- [Work task]: Print, word for word, the part of the text about Finding the Mother Tree starting with "In Finding the" and going on through "it's too late.".

No one has done more to transform our understanding of trees than the world-renowned scientist Suzanne Simard. Now she shares the secrets of a lifetime spent uncovering startling truths about trees: their cooperation, healing capacity, memory, wisdom and sentience.

Raised in the forests of British Columbia, where her family has lived for generations, Professor Simard did not set out to be a scientist. She was working in the forest service when she first discovered how trees communicate underground through an immense web of fungi, at the centre of which lie the Mother Trees: the mysterious, powerful entities that nurture their kin and sustain the forest.

Though her ground-breaking findings were initially dismissed and even ridiculed, they are now firmly supported by the data. As her remarkable journey shows us, science is not a realm apart from ordinary life, but deeply connected with our humanity.

In Finding the Mother Tree, she reveals how the complex cycle of forest life – on which we rely for our existence – offers profound lessons about resilience and kinship, and must be preserved before it's too late.

Customer Reviews (1)

  • A fascinating memoir, but are its emotive metaphors justified?
    By Leon (NHBS Catalogue Editor) 25 Feb 2022 Written for Paperback


    The idea that trees communicate and exchange nutrients with each other via underground networks of fungi has captured the popular imagination, helped along by the incredibly catchy metaphor of a "wood-wide web". Suzanne Simard has developed this idea more than anyone else and happily talks of mother trees nurturing their offspring. This idea has not been without controversy in scientific circles, if only for its anthropomorphic language. I was both sceptical and curious about her ideas.

- [Stored data]:
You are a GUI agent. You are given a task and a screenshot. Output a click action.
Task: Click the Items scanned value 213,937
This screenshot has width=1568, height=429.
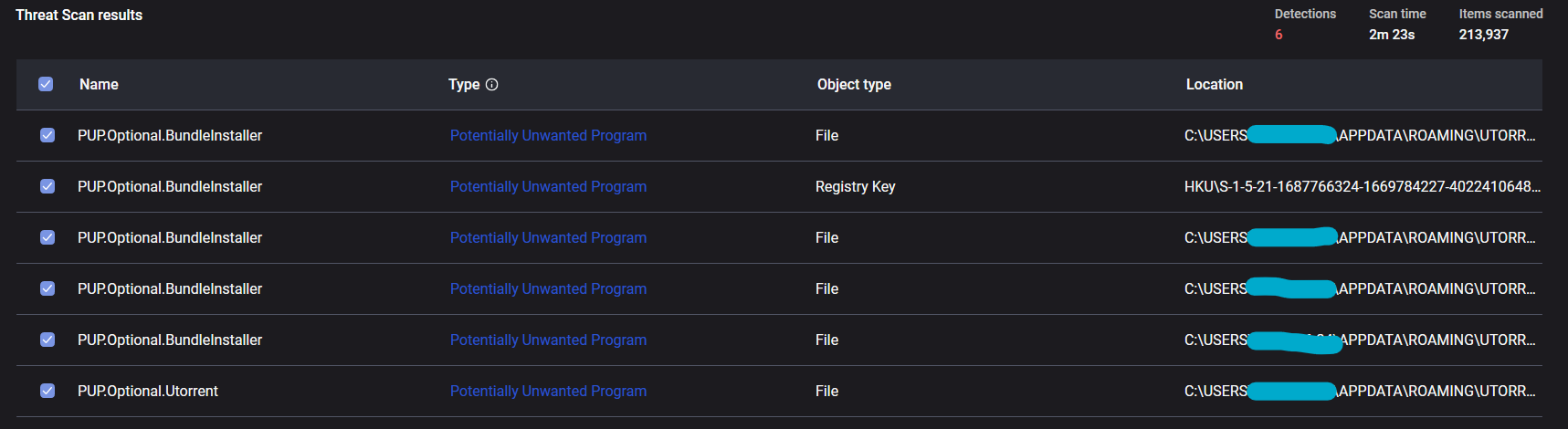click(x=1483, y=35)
---
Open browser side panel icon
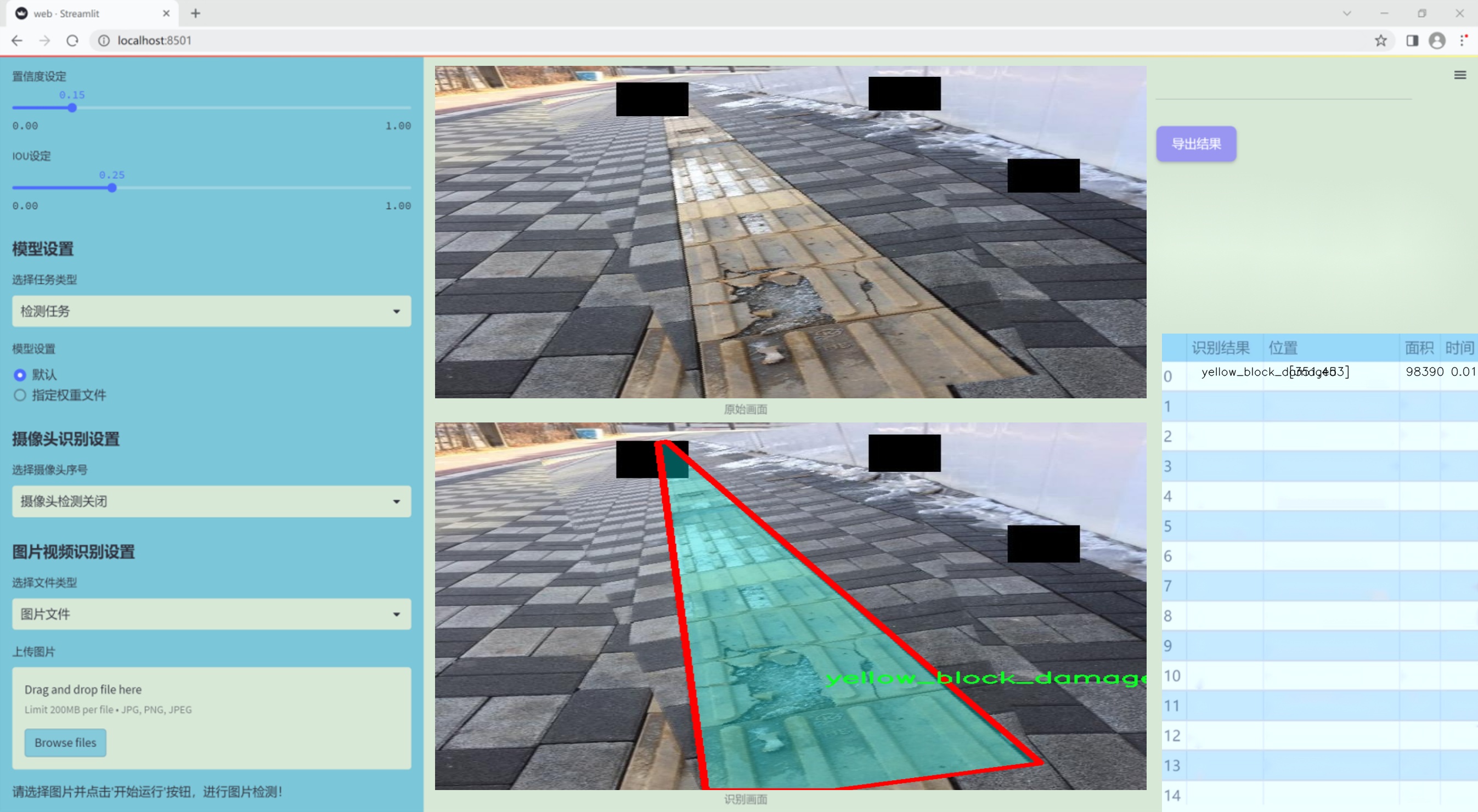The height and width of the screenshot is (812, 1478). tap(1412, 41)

- [Response area]:
In Finding the Mother Tree, she reveals how the complex cycle of forest life – on which we rely for our existence – offers profound lessons about resilience and kinship, and must be preserved before it's too late.